Activity A ▸
According to the player profiles, how many total interceptions did Ken Riley record?
Activity B ▸
Reproduce the player profiles verbatim between "Leroy Kelly, running" and "College: Miami (Ohio)", inclusive.

Supplied text ▸
───

Joe Flacco, quarterback
College: Delaware
Years with team: 2008-18

In the 2008 draft, owner Steve Bisciotti wanted the Ravens to trade up to get Matt Ryan, but team officials persuaded him the better move was trading back to No. 18, where they got a strong-armed passer from Delaware. Flacco stopped the Ravens’ quarterback carousel (15 starting quarterbacks in the franchise’s first 12 seasons) and built a legacy defined by postseason success. He led Baltimore to 10 playoff victories during his 11 seasons (only Tom Brady delivered more in this span). He guided the Ravens to three AFC Championship Games. And, in 2012, he carried the franchise to a Super Bowl title by going on a run matched only by Joe Montana, throwing 11 touchdowns and no interceptions. — Jamison Hensley

Ken Riley, cornerback
College: Florida A&M
Years with team: 1969-83

Riley seamlessly made the transition to cornerback after spending his college days as Florida A&M’s starting quarterback. He menaced NFL passers during his 15-year career and tallied 65 total interceptions, good for fifth all time and easily a franchise record that will be nearly impossible to break. His name isn’t as notable as that of former Bengals quarterback Ken Anderson, another small-school product with Hall of Fame numbers, but he deserves some love for an unheralded career. — Ben Baby

Leroy Kelly, running back
College: Morgan State
Years with team: 1964-73

The Browns drafted Kelly out of Morgan State in the eighth round of the 1964 draft. Playing behind the legendary Jim Brown, Kelly immediately became an NFL champion in his first season. When Brown retired two years later, Kelly became an All-Pro in his first season as the starter, then won rushing titles the next two years. He was voted into the Pro Football Hall of Fame in 1994. — Jake Trotter

Ben Roethlisberger, quarterback
College: Miami (Ohio)

───

Data supplied ▸
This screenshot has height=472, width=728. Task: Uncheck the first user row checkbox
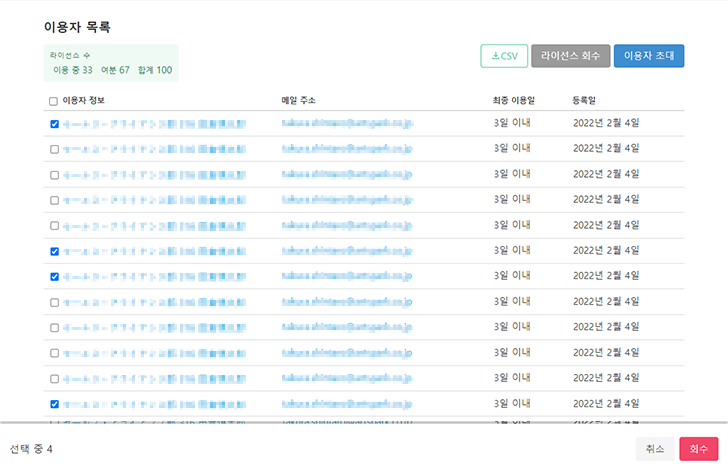click(54, 125)
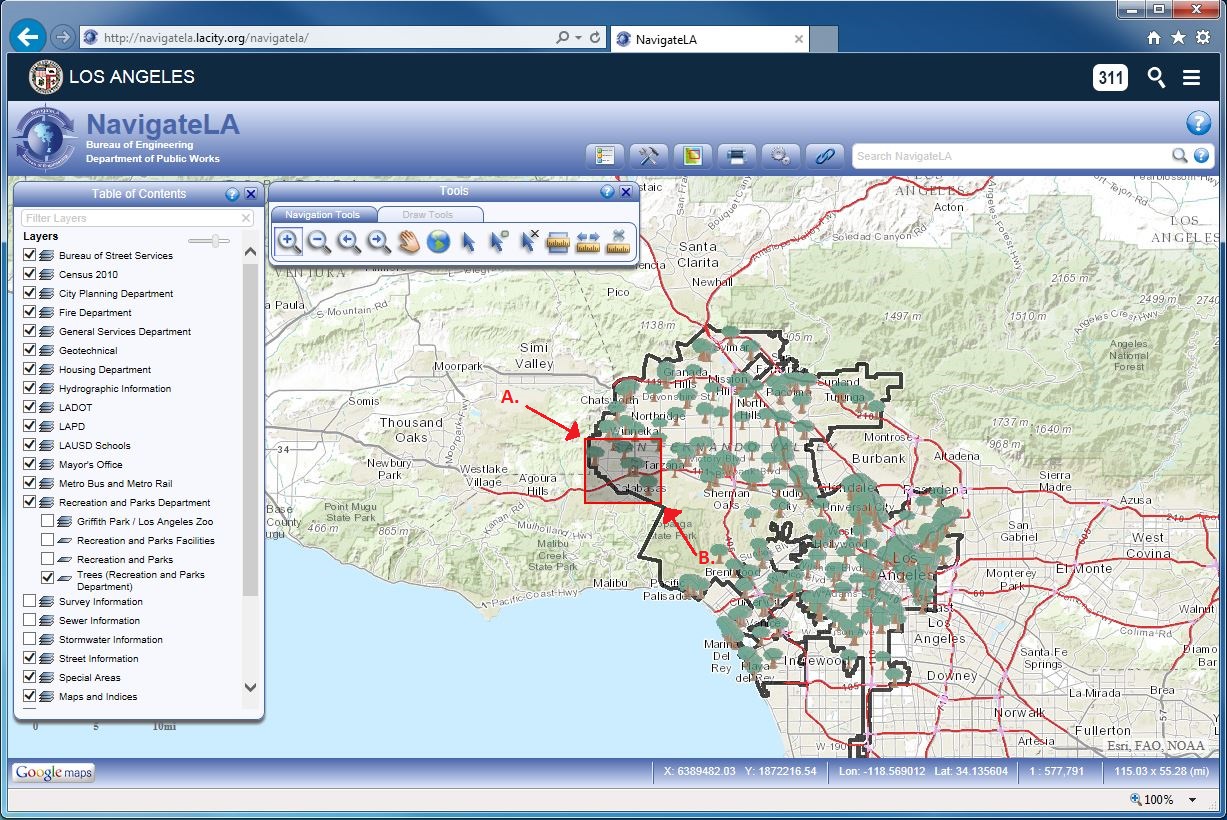The width and height of the screenshot is (1227, 820).
Task: Click the full extent globe icon
Action: (x=438, y=241)
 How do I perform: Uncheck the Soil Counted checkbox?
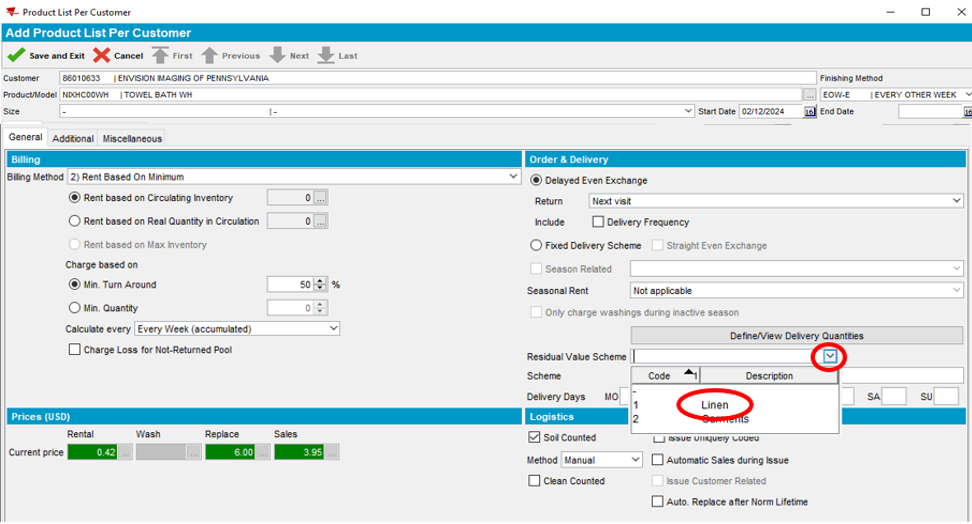click(534, 438)
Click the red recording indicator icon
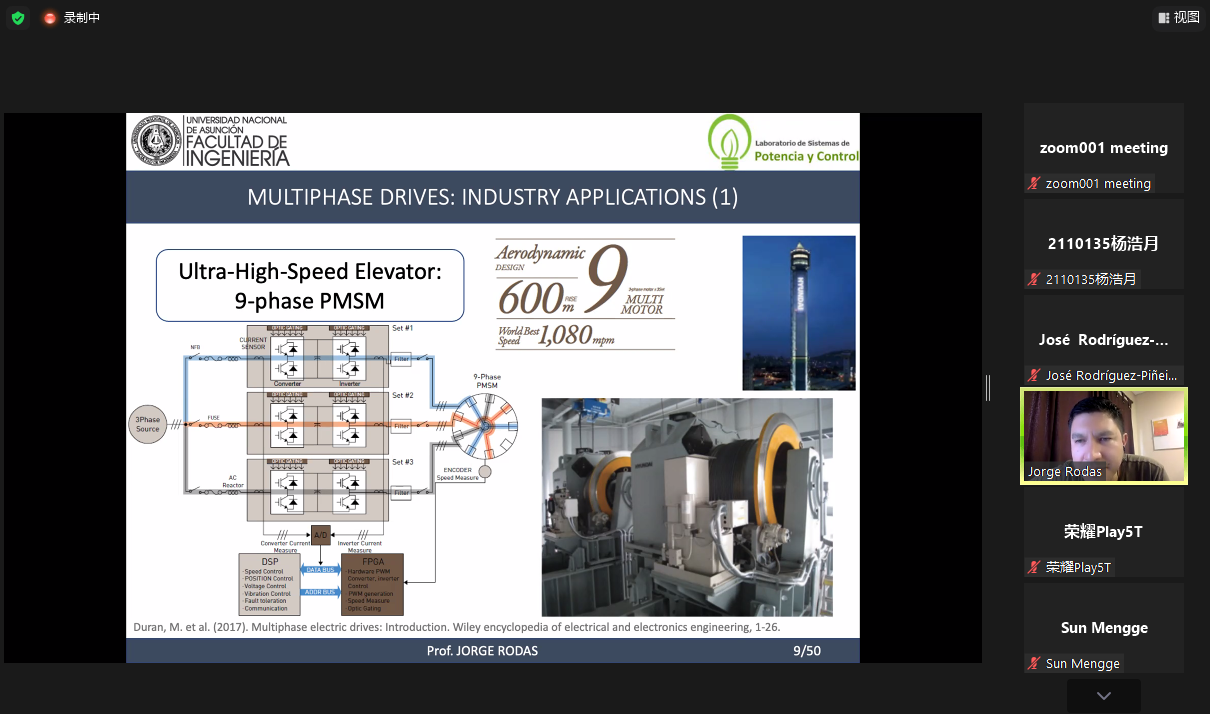 [x=50, y=18]
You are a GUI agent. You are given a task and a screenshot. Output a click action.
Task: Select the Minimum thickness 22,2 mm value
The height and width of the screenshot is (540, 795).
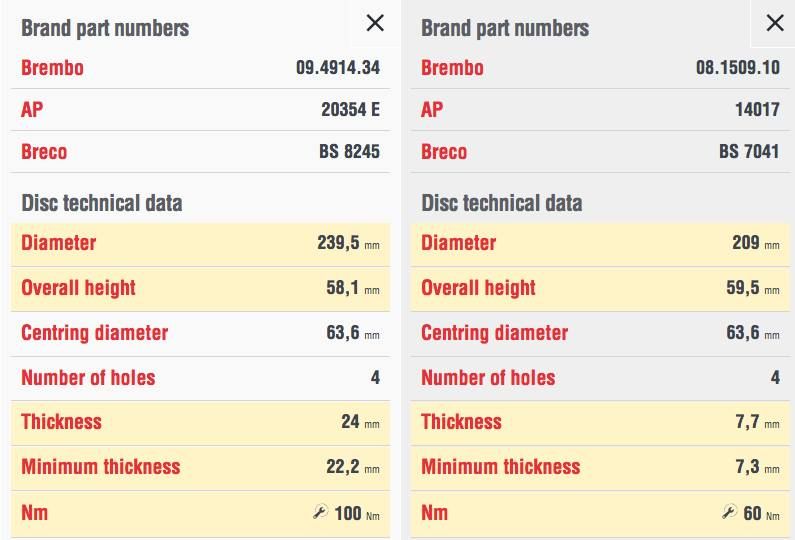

───

Exercise result A ▸
65 total interceptions.

Exercise result B ▸
Leroy Kelly, running back
College: Morgan State
Years with team: 1964-73

The Browns drafted Kelly out of Morgan State in the eighth round of the 1964 draft. Playing behind the legendary Jim Brown, Kelly immediately became an NFL champion in his first season. When Brown retired two years later, Kelly became an All-Pro in his first season as the starter, then won rushing titles the next two years. He was voted into the Pro Football Hall of Fame in 1994. — Jake Trotter

Ben Roethlisberger, quarterback
College: Miami (Ohio)